Describe your co-writing process. What does a typical writing session look like?
Until recently (more on that later!) we wrote everything the way we wrote Heiress Takes All. Working from a very extensive outline (usually Emily’s handiwork), including dialogue and scene structure and details, we would literally sit in one room together and suggest sentences and paragraphs out loud to each other. Essentially, we would dictate the entire manuscript, exchanging comments and revisions on word choice, pacing and structure in spoken discussion.
Slow? Yes. Fights (or “creative disputes”)? Frequent. Nevertheless, we felt the process helped create a combined narrative voice.

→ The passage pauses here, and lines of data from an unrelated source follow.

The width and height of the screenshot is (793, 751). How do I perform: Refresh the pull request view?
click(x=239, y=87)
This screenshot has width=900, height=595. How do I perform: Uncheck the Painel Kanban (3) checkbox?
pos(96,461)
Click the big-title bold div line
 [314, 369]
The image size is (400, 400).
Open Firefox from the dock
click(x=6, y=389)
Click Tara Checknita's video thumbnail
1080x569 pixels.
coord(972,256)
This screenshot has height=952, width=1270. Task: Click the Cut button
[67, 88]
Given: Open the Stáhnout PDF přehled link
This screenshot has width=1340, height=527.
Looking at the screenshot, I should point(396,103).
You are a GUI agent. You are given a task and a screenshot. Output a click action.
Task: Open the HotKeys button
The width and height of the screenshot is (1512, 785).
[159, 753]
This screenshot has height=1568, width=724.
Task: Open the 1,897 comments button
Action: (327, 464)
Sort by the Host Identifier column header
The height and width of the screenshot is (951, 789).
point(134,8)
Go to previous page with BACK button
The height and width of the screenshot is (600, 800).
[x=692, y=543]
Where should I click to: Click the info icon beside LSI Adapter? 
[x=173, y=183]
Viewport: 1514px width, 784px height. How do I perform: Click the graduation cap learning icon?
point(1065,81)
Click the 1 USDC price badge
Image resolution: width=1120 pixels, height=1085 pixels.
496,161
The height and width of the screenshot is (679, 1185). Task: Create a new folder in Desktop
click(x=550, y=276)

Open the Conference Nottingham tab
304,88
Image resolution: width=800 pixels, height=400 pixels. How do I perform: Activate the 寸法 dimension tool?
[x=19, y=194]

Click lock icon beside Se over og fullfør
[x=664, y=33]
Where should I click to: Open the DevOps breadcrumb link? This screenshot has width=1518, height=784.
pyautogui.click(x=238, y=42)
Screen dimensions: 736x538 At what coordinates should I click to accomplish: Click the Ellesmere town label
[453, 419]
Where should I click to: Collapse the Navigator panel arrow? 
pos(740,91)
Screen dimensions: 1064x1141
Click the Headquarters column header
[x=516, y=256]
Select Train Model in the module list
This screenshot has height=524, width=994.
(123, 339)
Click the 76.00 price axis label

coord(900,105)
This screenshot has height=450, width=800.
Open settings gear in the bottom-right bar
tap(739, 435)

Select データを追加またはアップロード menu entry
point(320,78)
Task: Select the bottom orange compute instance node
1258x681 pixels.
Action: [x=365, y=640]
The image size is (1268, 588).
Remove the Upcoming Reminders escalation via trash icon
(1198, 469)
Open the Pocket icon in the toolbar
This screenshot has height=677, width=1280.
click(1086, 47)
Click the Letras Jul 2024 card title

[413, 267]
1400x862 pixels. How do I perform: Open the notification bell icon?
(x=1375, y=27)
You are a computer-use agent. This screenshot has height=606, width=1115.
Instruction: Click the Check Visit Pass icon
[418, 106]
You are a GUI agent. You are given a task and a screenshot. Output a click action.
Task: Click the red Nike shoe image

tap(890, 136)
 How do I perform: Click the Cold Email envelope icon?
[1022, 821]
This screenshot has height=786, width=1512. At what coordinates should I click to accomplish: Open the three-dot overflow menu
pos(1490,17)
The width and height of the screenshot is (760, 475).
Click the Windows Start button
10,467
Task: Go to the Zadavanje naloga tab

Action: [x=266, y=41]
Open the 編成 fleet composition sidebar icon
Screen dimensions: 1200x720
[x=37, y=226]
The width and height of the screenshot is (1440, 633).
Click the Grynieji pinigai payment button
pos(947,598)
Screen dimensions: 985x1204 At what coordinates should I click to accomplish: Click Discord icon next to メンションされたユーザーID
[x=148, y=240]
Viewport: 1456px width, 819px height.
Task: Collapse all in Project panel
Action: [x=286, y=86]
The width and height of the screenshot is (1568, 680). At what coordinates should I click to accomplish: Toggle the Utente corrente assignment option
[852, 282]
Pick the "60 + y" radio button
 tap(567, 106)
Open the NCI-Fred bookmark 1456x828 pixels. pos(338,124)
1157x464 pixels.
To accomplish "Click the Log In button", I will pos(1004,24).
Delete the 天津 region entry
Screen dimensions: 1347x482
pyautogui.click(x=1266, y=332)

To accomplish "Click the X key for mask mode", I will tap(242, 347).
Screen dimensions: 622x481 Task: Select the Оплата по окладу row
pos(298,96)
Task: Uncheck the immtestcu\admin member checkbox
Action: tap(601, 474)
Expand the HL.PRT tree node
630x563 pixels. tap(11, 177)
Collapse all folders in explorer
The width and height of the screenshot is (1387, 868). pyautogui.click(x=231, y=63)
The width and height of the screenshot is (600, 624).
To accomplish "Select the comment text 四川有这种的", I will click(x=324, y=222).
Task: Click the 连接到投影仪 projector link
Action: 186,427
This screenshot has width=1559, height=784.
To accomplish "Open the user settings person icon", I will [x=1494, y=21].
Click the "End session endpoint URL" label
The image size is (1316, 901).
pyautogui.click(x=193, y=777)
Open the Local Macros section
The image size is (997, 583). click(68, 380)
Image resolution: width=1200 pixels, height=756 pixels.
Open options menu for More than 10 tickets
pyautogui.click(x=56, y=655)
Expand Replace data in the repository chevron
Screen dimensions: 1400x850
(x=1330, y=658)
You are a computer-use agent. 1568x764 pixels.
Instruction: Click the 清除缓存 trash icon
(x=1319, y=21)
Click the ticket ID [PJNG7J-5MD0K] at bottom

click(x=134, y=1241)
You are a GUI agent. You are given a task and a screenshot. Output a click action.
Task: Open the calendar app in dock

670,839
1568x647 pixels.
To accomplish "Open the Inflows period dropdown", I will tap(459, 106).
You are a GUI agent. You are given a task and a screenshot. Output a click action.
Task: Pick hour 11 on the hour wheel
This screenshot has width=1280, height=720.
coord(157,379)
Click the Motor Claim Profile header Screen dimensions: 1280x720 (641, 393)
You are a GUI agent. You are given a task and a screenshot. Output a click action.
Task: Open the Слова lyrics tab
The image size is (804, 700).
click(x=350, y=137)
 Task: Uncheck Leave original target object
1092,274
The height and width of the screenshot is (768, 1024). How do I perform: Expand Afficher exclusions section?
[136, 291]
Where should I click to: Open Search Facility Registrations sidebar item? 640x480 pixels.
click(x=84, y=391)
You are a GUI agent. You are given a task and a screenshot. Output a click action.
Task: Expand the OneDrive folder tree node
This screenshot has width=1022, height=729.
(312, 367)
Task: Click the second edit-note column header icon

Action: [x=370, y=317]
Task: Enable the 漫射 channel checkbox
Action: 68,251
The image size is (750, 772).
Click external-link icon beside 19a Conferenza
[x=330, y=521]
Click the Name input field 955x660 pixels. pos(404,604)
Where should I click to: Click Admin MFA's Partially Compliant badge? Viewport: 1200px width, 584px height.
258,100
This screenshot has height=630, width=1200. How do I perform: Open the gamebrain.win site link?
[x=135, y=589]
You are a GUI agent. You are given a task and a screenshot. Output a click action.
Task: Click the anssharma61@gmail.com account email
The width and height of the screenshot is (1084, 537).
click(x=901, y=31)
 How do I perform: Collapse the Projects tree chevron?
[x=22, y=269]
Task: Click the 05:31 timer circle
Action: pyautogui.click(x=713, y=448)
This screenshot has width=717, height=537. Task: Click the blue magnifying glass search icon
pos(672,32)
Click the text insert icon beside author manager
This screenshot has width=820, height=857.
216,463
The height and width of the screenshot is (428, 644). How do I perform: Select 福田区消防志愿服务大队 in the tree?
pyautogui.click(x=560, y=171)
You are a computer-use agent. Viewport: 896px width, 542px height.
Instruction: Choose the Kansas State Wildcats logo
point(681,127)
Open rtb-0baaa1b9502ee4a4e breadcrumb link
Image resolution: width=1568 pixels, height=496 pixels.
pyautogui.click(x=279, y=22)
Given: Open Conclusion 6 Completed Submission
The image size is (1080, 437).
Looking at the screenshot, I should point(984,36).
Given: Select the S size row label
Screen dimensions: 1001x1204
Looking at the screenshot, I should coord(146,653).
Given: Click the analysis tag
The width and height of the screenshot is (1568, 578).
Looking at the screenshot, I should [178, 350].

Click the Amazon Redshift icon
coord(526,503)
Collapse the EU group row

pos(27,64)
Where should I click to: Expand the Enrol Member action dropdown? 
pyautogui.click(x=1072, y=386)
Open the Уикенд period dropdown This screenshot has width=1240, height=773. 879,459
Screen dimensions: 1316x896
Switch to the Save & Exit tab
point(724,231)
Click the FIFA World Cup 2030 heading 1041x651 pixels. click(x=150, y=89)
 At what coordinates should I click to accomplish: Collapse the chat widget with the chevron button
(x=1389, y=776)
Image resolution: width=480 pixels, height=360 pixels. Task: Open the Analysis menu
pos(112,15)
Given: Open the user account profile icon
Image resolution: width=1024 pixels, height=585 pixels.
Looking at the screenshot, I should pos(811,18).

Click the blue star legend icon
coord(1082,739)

Recently, the demands of our publishing schedule, day job pressures, parenthood and dog parenthood have led us to embrace other methods, most often drafting in iterations where one of us expands on the initial detailed outline in a first pass of the pages and the other refines with edits until we’re fully satisfied.
What is your favorite part about writing as a pair?
In all seriousness, it’s hard to choose just one. It’s wonderful sharing our successes with each other, and having each other to support us, rally us and come up with creative solutions when we encounter setbacks.
It’s also incredibly helpful and inspiring relying on the other’s writing strengths. We have learned from each other and grown as writers and relied upon each other for the challenges of creating each manuscript.
As for the parts of the writing process itself, our favorite part of cowriting is coming up with our ideas. Oftentimes one of us will suggest an initial inspiration (a favorite other work, or a situation, or a character) and the other will contribute another meaningful element of plot or character, and each premise ends up as something neither one of us could have invented alone.
What is the most challenging part about writing as a pair?
Conflict is inevitable, and not easy to resolve when writing is so personal and important to us. While we’re very similar in our inspirations and creative priorities, we have our own perspectives, from the minutia of word choice (“a” versus “the”) to whether the pieces of a plot fit neatly enough, we have to negotiate differences of opinion often. No approach to conflict resolution is perfect, but usually, if we push ourselves, we find a “third way” acceptable to each of us, and in many instances, an improvement overall.
How did you both decide to write HEIRESS? And where do you typically find inspiration for your stories?
We often look for inspiration in combining stories, ideas or situations not often combined, and then considering who would be the unlikeliest, most challenged or most interesting character to subject to the plot.
Heiress was no exception. We fell in love with the idea of a fast-paced, high-stakes heist…in the middle of a cream-and-lace, frosting-coated and often equally intensely timed, high-pressure event like a wedding. With this premise on our minds, we looked for an unconventional, intriguing mastermind with a unique connection to the wedding and found Olivia, the daughter furious enough about her dad’s remarriage to get larcenous.
In other works, we’ve played our favorite game of putting together unexpected juxtapositions (“The Princess Bride meets People We Meet on Vacation”! “Austenland meets romantasy”!) or getting into the heads of characters found more rarely in romance or YA novels, like a couple married for years or a pair of coauthors like us.